-------- Supplied data --------
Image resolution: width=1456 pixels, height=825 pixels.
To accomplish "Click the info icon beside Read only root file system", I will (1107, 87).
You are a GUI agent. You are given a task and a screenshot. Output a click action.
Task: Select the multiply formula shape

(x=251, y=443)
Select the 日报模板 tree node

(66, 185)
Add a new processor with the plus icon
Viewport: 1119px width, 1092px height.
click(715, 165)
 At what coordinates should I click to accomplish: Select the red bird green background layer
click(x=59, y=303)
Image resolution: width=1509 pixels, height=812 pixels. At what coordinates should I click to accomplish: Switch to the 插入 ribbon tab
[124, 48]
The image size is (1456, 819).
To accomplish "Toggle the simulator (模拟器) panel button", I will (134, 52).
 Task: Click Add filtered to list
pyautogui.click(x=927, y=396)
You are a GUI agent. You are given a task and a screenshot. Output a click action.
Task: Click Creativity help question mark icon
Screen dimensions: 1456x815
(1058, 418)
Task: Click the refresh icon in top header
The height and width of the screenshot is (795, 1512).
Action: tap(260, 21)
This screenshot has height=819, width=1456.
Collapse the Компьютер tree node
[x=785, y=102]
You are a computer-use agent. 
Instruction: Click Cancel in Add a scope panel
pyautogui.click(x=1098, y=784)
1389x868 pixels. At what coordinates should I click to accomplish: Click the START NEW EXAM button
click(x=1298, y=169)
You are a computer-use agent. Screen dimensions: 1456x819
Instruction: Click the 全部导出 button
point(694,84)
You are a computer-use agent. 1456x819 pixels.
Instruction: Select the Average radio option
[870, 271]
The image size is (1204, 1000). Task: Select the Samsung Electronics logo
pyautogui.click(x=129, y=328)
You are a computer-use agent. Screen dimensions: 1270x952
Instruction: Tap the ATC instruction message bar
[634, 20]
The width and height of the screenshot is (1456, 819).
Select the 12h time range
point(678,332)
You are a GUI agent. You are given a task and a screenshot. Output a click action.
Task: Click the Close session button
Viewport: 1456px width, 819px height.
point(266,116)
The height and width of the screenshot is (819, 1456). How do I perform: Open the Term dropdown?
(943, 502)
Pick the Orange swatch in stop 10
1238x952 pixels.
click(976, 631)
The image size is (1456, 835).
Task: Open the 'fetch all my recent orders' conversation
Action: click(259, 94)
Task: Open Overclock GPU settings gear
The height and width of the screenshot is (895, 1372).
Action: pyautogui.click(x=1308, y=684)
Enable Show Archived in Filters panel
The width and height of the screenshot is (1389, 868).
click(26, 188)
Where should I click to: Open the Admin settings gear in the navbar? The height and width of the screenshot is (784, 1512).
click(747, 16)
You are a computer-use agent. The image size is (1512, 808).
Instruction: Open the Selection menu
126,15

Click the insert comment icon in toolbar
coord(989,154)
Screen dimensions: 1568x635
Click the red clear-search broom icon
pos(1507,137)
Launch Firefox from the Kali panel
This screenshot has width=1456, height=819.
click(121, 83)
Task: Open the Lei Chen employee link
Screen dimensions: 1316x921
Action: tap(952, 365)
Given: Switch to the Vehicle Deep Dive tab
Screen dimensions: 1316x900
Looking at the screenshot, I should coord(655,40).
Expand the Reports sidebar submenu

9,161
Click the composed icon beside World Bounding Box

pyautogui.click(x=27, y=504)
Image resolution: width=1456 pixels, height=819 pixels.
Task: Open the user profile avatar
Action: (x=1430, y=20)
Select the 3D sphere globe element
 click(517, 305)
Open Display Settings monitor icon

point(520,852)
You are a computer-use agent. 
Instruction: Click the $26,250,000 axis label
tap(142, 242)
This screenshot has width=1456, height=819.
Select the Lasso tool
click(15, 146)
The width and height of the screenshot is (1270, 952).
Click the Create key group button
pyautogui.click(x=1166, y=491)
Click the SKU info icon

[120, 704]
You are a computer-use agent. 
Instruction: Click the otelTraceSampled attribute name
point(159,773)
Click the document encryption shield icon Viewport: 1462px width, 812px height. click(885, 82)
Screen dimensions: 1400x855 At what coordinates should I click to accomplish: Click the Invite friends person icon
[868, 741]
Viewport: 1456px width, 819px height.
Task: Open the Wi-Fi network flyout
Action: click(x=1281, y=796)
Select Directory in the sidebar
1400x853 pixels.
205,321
--------
When you respond, give the whole listing again exactly as written.

Answer to this problem:
Image resolution: width=1456 pixels, height=825 pixels.
To accomplish "Click the info icon beside Read only root file system", I will (1107, 87).
You are a GUI agent. You are given a task and a screenshot. Output a click action.
Task: Select the multiply formula shape

(x=251, y=443)
Select the 日报模板 tree node

(66, 185)
Add a new processor with the plus icon
Viewport: 1119px width, 1092px height.
click(715, 165)
 At what coordinates should I click to accomplish: Select the red bird green background layer
click(x=59, y=303)
Image resolution: width=1509 pixels, height=812 pixels. At what coordinates should I click to accomplish: Switch to the 插入 ribbon tab
[124, 48]
The image size is (1456, 819).
To accomplish "Toggle the simulator (模拟器) panel button", I will (134, 52).
 Task: Click Add filtered to list
pyautogui.click(x=927, y=396)
You are a GUI agent. You are given a task and a screenshot. Output a click action.
Task: Click Creativity help question mark icon
Screen dimensions: 1456x815
(1058, 418)
Task: Click the refresh icon in top header
The height and width of the screenshot is (795, 1512).
Action: tap(260, 21)
This screenshot has height=819, width=1456.
Collapse the Компьютер tree node
[x=785, y=102]
You are a computer-use agent. 
Instruction: Click Cancel in Add a scope panel
pyautogui.click(x=1098, y=784)
1389x868 pixels. At what coordinates should I click to accomplish: Click the START NEW EXAM button
click(x=1298, y=169)
You are a computer-use agent. Screen dimensions: 1456x819
Instruction: Click the 全部导出 button
point(694,84)
You are a computer-use agent. 1456x819 pixels.
Instruction: Select the Average radio option
[870, 271]
The image size is (1204, 1000). Task: Select the Samsung Electronics logo
pyautogui.click(x=129, y=328)
You are a computer-use agent. Screen dimensions: 1270x952
Instruction: Tap the ATC instruction message bar
[634, 20]
The width and height of the screenshot is (1456, 819).
Select the 12h time range
point(678,332)
You are a GUI agent. You are given a task and a screenshot. Output a click action.
Task: Click the Close session button
Viewport: 1456px width, 819px height.
point(266,116)
The height and width of the screenshot is (819, 1456). How do I perform: Open the Term dropdown?
(943, 502)
Pick the Orange swatch in stop 10
1238x952 pixels.
click(976, 631)
The image size is (1456, 835).
Task: Open the 'fetch all my recent orders' conversation
Action: click(259, 94)
Task: Open Overclock GPU settings gear
The height and width of the screenshot is (895, 1372).
Action: pyautogui.click(x=1308, y=684)
Enable Show Archived in Filters panel
The width and height of the screenshot is (1389, 868).
click(26, 188)
Where should I click to: Open the Admin settings gear in the navbar? The height and width of the screenshot is (784, 1512).
click(747, 16)
You are a computer-use agent. The image size is (1512, 808).
Instruction: Open the Selection menu
126,15

Click the insert comment icon in toolbar
coord(989,154)
Screen dimensions: 1568x635
Click the red clear-search broom icon
pos(1507,137)
Launch Firefox from the Kali panel
This screenshot has width=1456, height=819.
click(121, 83)
Task: Open the Lei Chen employee link
Screen dimensions: 1316x921
Action: tap(952, 365)
Given: Switch to the Vehicle Deep Dive tab
Screen dimensions: 1316x900
Looking at the screenshot, I should coord(655,40).
Expand the Reports sidebar submenu

9,161
Click the composed icon beside World Bounding Box

pyautogui.click(x=27, y=504)
Image resolution: width=1456 pixels, height=819 pixels.
Task: Open the user profile avatar
Action: (x=1430, y=20)
Select the 3D sphere globe element
 click(517, 305)
Open Display Settings monitor icon

point(520,852)
You are a computer-use agent. 
Instruction: Click the $26,250,000 axis label
tap(142, 242)
This screenshot has width=1456, height=819.
Select the Lasso tool
click(15, 146)
The width and height of the screenshot is (1270, 952).
Click the Create key group button
pyautogui.click(x=1166, y=491)
Click the SKU info icon

[120, 704]
You are a computer-use agent. 
Instruction: Click the otelTraceSampled attribute name
point(159,773)
Click the document encryption shield icon Viewport: 1462px width, 812px height. click(885, 82)
Screen dimensions: 1400x855 At what coordinates should I click to accomplish: Click the Invite friends person icon
[868, 741]
Viewport: 1456px width, 819px height.
Task: Open the Wi-Fi network flyout
Action: click(x=1281, y=796)
Select Directory in the sidebar
1400x853 pixels.
205,321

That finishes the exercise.